TRY IT -
Each line from the one with "The width and" through the last line below must be written out exactly. Do not copy pictures.

RECORD EXCERPTS: Begin

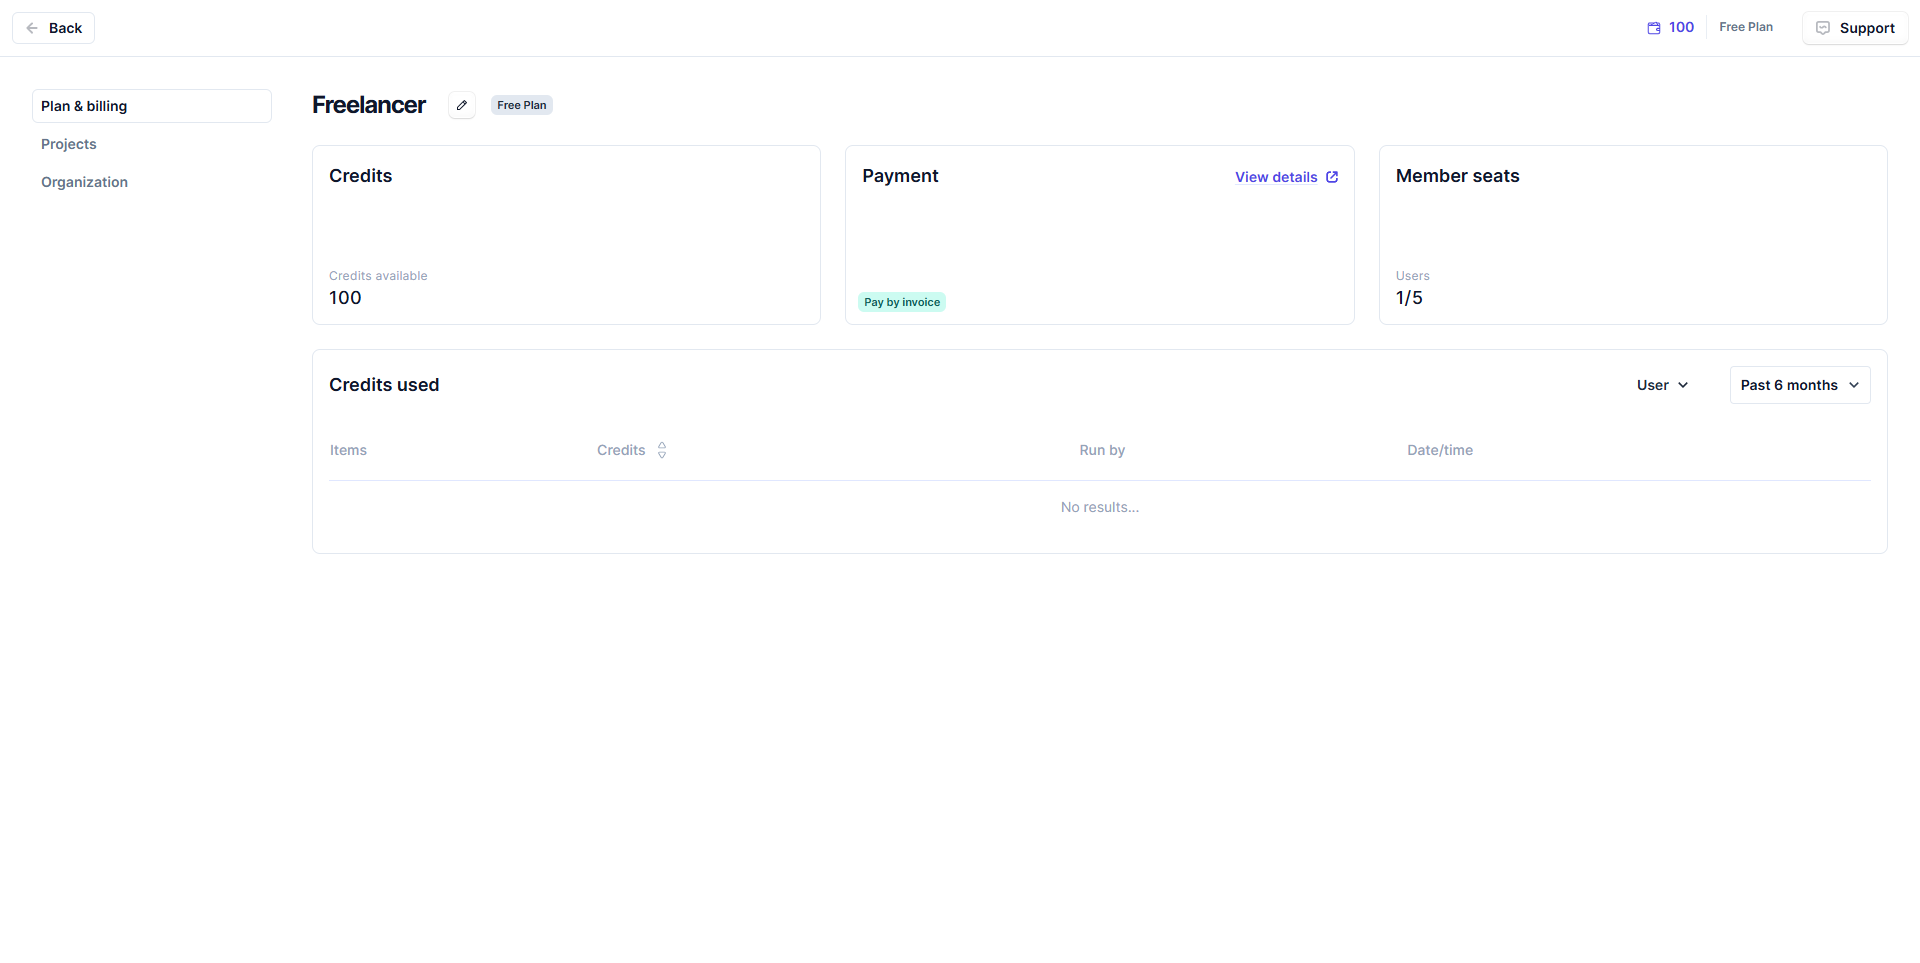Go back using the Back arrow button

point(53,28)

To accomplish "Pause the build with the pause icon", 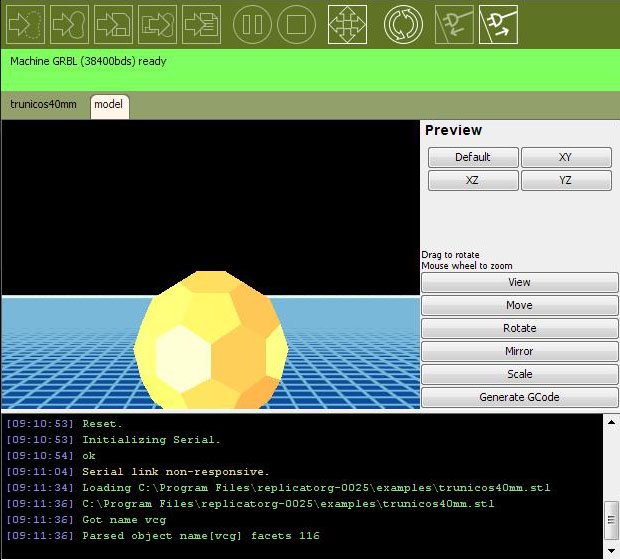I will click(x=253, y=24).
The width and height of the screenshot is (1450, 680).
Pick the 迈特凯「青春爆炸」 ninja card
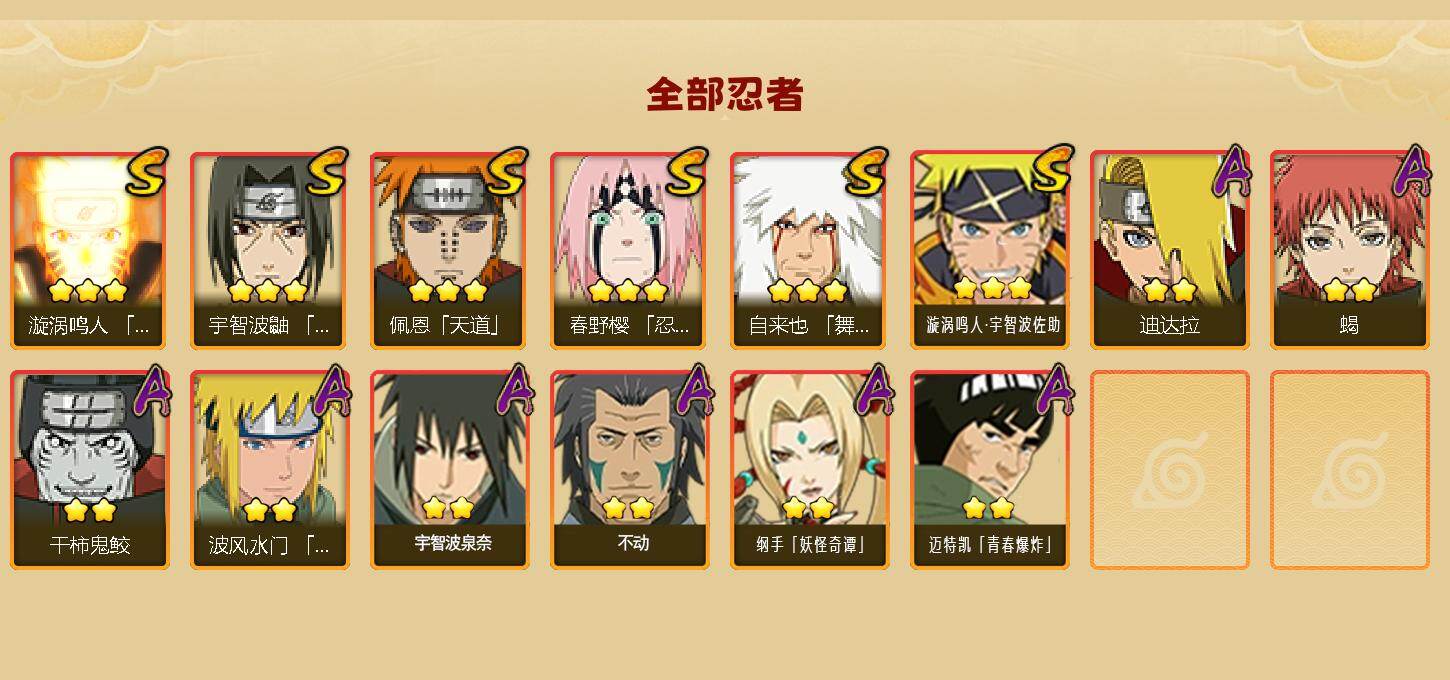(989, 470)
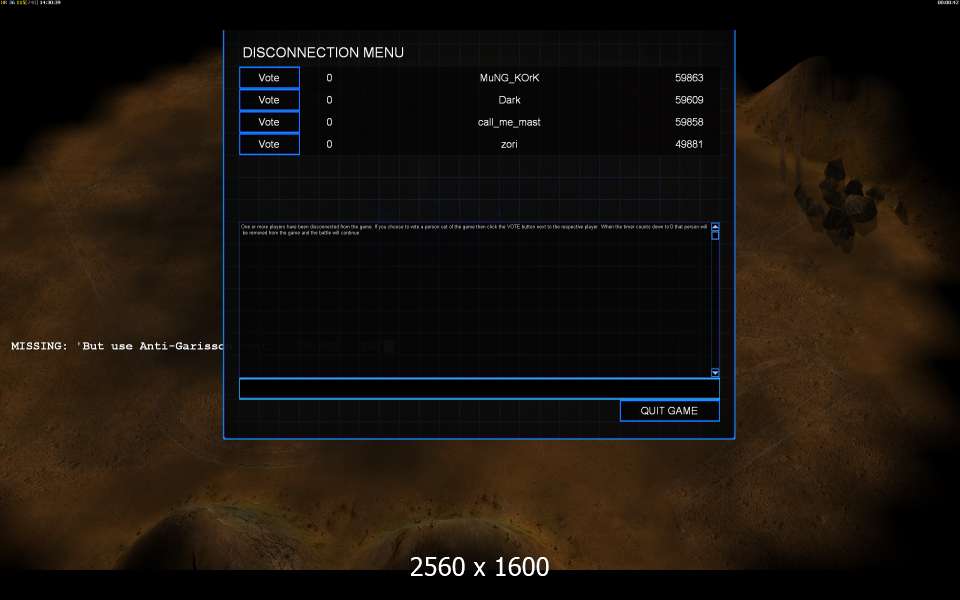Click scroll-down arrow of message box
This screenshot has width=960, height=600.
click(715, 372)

RECORD EXCERPTS: End

THE COMPLETED TASK -
The width and height of the screenshot is (1450, 680).
Pick the 迈特凯「青春爆炸」 ninja card
(989, 470)
Click scroll-down arrow of message box
This screenshot has width=960, height=600.
click(715, 372)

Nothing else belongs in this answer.